Ceasefire rally; China GDP and US earnings ahead | Market Navigator

The week ahead
This week’s attention centres on a dense slate of Chinese economic data, with releases spanning trade, housing, fixed asset investment and first-quarter gross domestic product (GDP). China’s Q1 GDP will be the first reading since Beijing set a 4.5%–5% growth target for 2025 — the most modest on record since the early 1990s. The deliberately wider band grants local governments flexibility to structurally address excess industrial capacity and fiscal sustainability, without the burden of an overly ambitious headline target.
The major cities house price index warrants close attention. While recent data on inflation, retail sales and manufacturing have shown improvement, property remains a persistent drag.
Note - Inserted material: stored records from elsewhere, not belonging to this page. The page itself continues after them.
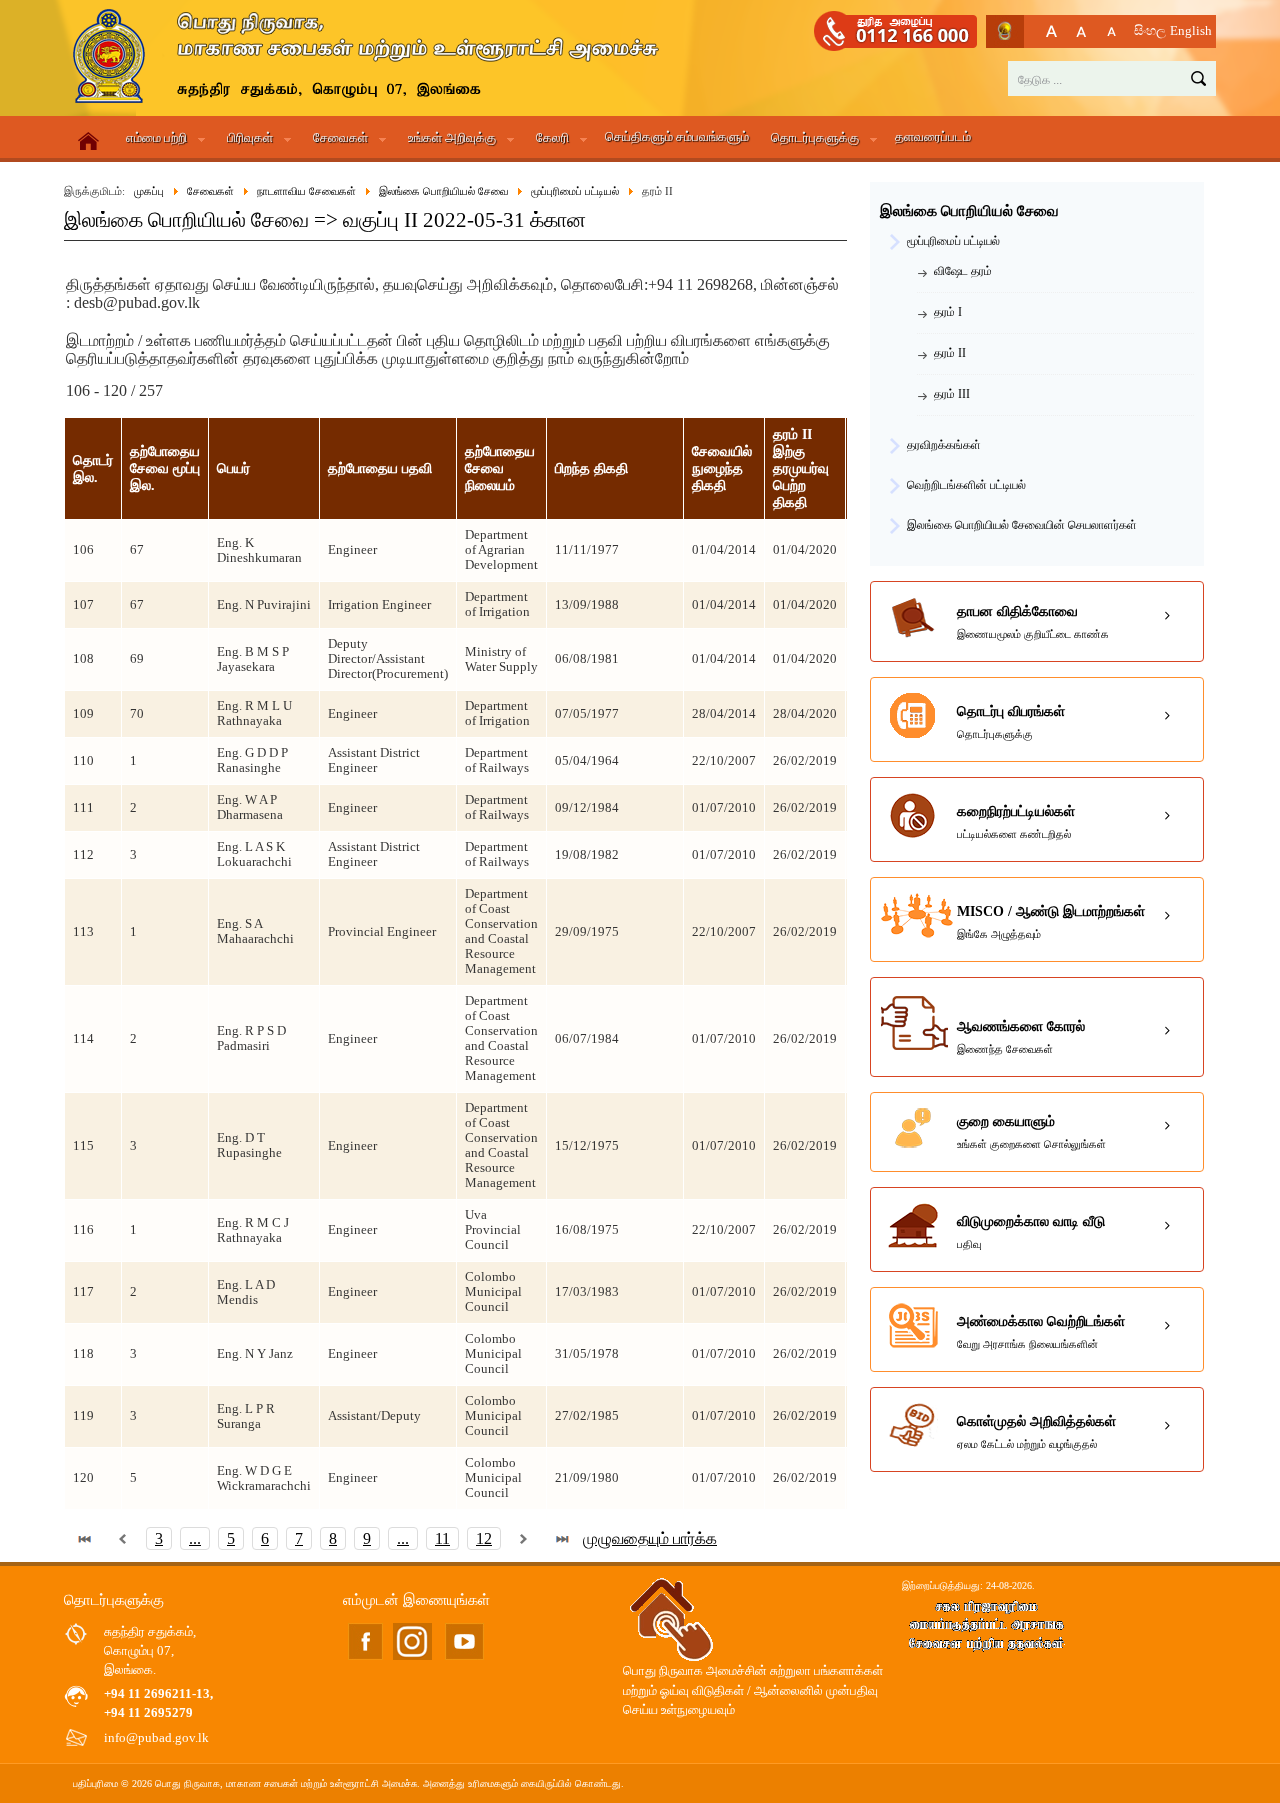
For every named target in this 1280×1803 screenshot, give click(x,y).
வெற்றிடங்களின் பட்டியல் (966, 485)
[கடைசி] (562, 1538)
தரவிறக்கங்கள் (944, 445)
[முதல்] (85, 1538)
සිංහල (1150, 31)
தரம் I (948, 312)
February’s reading was the weakest in eight months, and with residential real estate accounting for roughly 70% of urban household wealth, a sustained recovery in domestic demand is difficult to envision without meaningful price stabilisation.
In Australia, employment data will inform expectations for Reserve Bank of Australia (RBA) policy. Evidence of continued labour market tightness could raise the probability of a third interest rates hike this year.
On the corporate front, Q1 earnings season opens with major US banks, ASML, TSMC and Netflix among the first to report. The major US bank results will offer an early read on how financial institutions are navigating slower global growth induced by the Middle East conflict — particularly through mergers and acquisitions (M&A) activity, loan loss provisions and trading revenues. ASML and TSMC‘s results will be scrutinised for signals on the durability of AI-driven capital expenditure. According to FactSet, analysts anticipate 13.2% YoY earnings growth for Q1 — revised upward from 12.8% at end-2025, driven largely by energy, technology and financials. However, estimates for the remaining eight S&P 500 sectors have been trimmed, and given recent market fragility, any disappointment from high-profile names risks triggering renewed selling pressure.